Por ANTONIO CARLOS LACERDA
SÃO PAULO/BRASIL - Em Mogi das Cruzes, no Estado de São Paulo, Sudeste do Brasil, a dona-de-casa Sueli de Paula Viana, de 53 anos, divide a sua vida em duas etapas. Na primeira, até os 25 anos, ela foi uma ativa dona-de-casa, mãe de três filhos. Na segunda, ela é uma mulher doente, impedida de trabalhar e que sofre de dores crônicas nas costas e nas pernas e hemorragias.
A vida de Sueli foi transformada repentinamente por uma tesoura cirúrgica de 20 cm, esquecida entre o seu abdome e o baço pela equipe médica que fez a cesariana de seu terceiro filho, em 5 de maio de 1983.
Desde a cirurgia, Sueli passou a sentir fortes dores em todo o corpo e a ter um sangramento que a obrigava a trocar a roupa a cada 20 minutos. Em sua barriga havia uma ferida purulenta que não fechava e a impediu de ter uma vida normal.

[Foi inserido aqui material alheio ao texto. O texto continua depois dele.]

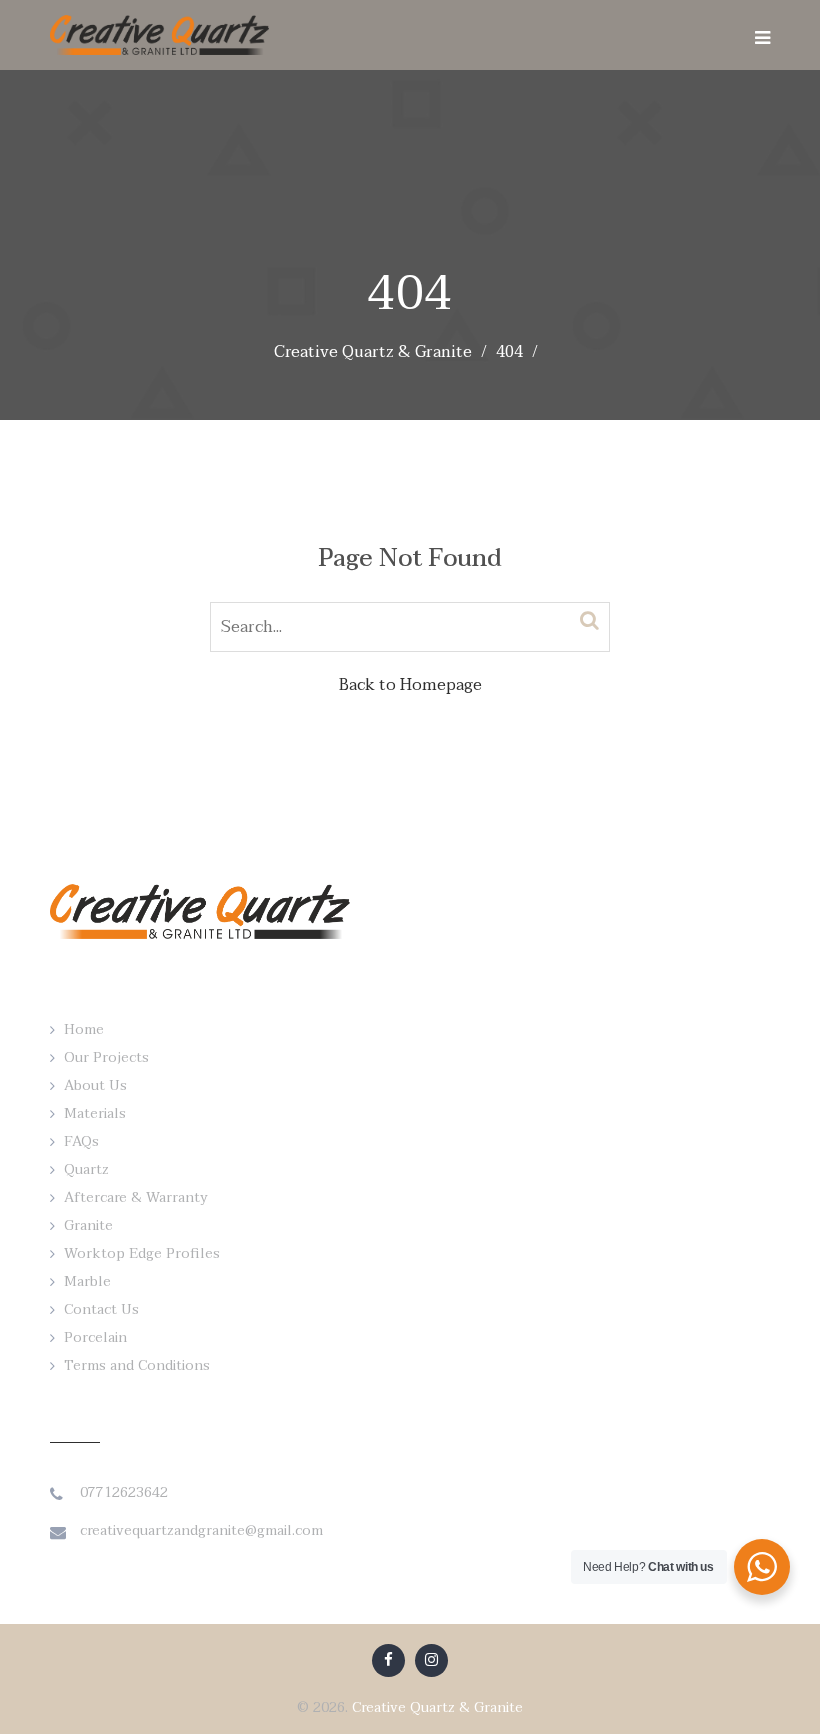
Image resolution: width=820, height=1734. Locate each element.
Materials (95, 1113)
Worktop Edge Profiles (142, 1253)
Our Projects (106, 1057)
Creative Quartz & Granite (437, 1707)
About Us (95, 1085)
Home (84, 1029)
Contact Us (101, 1309)
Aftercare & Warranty (136, 1197)
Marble (87, 1281)
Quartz (86, 1169)
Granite (88, 1225)
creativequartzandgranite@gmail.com (201, 1530)
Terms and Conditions (137, 1365)
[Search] (589, 621)
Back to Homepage (410, 685)
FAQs (81, 1141)
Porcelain (95, 1337)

Ela visitou mais de dez médicos do sistema público de saúde (SUS) da região, mas em nenhum teve um diagnóstico correto. "Os médicos detectaram como cólica menstrual", disse Sueli. Segundo ela, os médicos não pediam raio-x e não conseguiam explicar ou tratar suas incessantes dores.
Vários profissionais receitaram antibióticos, que Sueli tomou diariamente durante cerca de 15 anos. Como nada adiantava, ela parou de insistir na rede pública de saúde e disse: "Perdi a fé nos médicos."
Por causa de sua situação, Sueli não conseguiu mais trabalhar. "Sempre gostei de trabalhar, eu era independente. Mas não conseguia ficar em um emprego. Eu ficava dois dias em casa e o resto da semana internada por causa da hemorragia." Sueli não foi mais ao shopping, evitava sair de casa, e passou a ficar de cama a maior parte do tempo. "Esses 28 anos eu não vivi."
Em 8 de março de 2008, ao ser repetidamente barrada em um banco, o detector de metal da segurança constatou algum objeto metálico dentro de Sueli, na altura do abdome. Um advogado do bairro, Carlos Lucarefski, levou Sueli fazer um raio-x e, constatada a presença do instrumento cirúrgico, foi à delegacia para registrar a ocorrência contra a Casa de Saúde e Maternidade Santana, onde o parto fora feito em 1983.
Lucarefski entrou na Justiça com um pedido de indenização de 500 salários mínimos, além de 28 anos de salários mensais que Sueli deixou de receber por não poder mais trabalhar.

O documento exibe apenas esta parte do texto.